A long-term warming pattern of global subsurface ocean was detected separately from other natural variations. Three dominant modes were extracted: a long-term warming mode, a mode related to the El Nino/Southern Oscillation, and a mode related to the Atlantic Multidecadal Oscillation. The long-term warming mode explained 78 % of the global mean temperature variance from the surface to a depth of 300 m, and the other two modes could explain most of the residual variance. Subsurface warming associated with the long-term warming mode was strong in the subtropics. In contrast, there was a local minimum of warming in the northern hemisphere subarctic ocean, and warming was suppressed in subsurface waters south of the equator.
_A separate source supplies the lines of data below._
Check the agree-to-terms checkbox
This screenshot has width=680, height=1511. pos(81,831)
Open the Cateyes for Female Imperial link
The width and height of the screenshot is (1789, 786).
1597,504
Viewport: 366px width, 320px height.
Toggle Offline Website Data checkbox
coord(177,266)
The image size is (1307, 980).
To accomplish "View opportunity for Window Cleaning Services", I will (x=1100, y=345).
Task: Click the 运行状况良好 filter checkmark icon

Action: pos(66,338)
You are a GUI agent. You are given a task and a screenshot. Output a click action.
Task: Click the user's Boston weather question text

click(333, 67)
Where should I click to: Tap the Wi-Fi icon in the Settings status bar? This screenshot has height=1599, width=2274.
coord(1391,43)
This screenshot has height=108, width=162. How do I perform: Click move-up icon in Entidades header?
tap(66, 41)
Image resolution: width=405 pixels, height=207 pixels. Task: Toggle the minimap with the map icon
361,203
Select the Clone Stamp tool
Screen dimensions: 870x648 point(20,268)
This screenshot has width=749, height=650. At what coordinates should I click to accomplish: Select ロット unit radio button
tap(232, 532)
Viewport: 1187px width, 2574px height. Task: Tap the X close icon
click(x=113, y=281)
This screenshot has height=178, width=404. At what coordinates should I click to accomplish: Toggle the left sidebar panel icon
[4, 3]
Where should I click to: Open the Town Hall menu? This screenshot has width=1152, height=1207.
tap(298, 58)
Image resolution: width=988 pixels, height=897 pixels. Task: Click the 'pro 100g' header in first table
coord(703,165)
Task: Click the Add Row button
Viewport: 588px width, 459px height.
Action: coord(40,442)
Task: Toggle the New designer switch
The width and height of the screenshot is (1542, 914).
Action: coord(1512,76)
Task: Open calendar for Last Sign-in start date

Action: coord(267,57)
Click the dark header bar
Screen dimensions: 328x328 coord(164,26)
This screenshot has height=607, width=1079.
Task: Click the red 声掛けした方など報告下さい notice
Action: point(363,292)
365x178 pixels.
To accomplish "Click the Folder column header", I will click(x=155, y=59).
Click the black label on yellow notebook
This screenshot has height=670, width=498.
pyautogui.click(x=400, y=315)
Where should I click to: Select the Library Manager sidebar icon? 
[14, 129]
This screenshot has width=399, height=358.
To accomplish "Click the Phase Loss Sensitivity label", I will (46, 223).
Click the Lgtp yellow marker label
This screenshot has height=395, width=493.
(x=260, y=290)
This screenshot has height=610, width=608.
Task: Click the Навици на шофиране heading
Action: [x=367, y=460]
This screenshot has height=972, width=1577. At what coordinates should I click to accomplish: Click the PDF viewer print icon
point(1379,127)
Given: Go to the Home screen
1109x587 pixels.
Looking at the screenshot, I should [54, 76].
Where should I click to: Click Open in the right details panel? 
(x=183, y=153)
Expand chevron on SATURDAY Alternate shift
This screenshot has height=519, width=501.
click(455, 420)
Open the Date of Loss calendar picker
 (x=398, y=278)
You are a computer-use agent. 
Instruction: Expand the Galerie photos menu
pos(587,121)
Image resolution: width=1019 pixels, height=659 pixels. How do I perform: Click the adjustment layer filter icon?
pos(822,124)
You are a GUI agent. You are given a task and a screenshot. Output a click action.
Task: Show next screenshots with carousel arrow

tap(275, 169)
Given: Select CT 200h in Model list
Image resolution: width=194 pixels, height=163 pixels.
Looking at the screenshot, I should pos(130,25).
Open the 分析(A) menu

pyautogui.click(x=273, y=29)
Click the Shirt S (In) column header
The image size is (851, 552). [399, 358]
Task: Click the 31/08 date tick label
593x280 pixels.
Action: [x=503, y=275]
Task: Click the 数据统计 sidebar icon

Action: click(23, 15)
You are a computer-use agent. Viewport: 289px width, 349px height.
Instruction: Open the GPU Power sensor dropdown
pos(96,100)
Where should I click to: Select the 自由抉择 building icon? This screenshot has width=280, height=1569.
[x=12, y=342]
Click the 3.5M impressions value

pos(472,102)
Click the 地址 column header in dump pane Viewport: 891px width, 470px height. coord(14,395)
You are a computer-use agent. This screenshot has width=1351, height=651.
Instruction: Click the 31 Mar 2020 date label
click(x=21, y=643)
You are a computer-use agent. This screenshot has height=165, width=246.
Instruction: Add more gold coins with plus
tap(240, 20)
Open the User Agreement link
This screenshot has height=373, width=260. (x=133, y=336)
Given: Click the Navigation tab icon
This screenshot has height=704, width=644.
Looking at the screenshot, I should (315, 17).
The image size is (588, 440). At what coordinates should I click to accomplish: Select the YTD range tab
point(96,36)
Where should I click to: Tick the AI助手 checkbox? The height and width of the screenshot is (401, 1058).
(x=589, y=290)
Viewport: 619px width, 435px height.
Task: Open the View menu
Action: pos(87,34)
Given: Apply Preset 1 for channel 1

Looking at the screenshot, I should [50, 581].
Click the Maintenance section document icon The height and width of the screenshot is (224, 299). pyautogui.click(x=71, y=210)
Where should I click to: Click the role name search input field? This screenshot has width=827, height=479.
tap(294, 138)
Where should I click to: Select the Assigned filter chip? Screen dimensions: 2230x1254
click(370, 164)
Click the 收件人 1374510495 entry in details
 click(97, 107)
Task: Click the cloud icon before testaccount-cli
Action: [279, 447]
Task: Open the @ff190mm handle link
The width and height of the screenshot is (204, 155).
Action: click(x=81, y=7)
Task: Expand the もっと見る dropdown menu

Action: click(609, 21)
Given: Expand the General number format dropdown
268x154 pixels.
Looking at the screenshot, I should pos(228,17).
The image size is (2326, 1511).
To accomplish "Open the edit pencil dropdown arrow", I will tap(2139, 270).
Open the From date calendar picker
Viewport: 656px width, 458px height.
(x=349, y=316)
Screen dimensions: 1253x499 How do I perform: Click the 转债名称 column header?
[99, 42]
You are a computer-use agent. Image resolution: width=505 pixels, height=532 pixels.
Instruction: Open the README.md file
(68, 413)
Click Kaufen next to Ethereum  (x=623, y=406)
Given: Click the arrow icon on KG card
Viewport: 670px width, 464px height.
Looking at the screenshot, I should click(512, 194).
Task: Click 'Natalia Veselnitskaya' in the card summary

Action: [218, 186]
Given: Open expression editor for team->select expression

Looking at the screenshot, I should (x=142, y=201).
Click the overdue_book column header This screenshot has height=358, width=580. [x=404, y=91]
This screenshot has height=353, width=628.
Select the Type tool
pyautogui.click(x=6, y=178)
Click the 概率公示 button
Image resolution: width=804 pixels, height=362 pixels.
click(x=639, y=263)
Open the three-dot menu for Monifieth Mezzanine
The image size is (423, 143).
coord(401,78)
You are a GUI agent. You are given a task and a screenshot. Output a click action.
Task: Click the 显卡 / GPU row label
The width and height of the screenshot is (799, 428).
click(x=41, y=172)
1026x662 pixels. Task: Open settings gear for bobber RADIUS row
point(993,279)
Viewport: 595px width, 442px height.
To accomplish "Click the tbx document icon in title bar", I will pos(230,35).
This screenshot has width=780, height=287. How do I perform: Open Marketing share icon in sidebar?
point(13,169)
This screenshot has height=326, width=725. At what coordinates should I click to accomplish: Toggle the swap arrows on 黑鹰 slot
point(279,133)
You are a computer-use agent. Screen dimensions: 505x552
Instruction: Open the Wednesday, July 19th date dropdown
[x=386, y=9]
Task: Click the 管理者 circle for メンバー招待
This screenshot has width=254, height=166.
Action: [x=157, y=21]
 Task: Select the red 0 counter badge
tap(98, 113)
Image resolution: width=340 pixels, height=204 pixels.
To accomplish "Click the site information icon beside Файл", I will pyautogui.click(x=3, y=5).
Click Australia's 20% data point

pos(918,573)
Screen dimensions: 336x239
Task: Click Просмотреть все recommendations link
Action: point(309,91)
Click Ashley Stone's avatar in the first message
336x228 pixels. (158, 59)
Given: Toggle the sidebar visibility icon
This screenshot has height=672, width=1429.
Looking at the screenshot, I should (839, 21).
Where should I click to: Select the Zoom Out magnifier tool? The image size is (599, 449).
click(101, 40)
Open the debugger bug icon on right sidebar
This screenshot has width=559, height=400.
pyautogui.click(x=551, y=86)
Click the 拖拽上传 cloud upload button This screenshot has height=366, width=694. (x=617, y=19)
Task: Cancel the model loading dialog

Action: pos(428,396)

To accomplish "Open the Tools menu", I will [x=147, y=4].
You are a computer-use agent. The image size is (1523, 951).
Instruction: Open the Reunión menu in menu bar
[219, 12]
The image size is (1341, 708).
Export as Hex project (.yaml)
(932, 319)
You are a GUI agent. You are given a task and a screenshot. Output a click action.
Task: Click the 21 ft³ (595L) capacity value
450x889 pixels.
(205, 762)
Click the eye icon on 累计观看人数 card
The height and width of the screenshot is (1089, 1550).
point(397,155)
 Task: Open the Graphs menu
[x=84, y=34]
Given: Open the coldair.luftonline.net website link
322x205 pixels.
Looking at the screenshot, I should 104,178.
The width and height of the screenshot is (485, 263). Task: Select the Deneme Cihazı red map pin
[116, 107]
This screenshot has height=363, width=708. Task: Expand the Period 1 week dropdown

Atmospheric changes associated with the long-term warming mode showed negative (positive) sea level pressure anomalies at high (middle) latitudes in both hemispheres, and an intensification and/or a poleward expansion of mid-latitude westerlies. Wind stress curl changes were negative in the subtropics and positive in the subarctic of the northern hemisphere; changes that were consistent with the strong warming in the subtropics and the local minimum of warming in the subarctic. Warming of Southern Ocean subsurface waters coincided with southward migration and intensification of westerly winds, whereas surface warming to the south of 50°S was suppressed, probably by strengthened northward Ekman transport. Positive wind stress curl off the equator with weakening of the tropical easterly winds in the Pacific and Indian Oceans was consistent with the subsurface negative temperature anomaly there.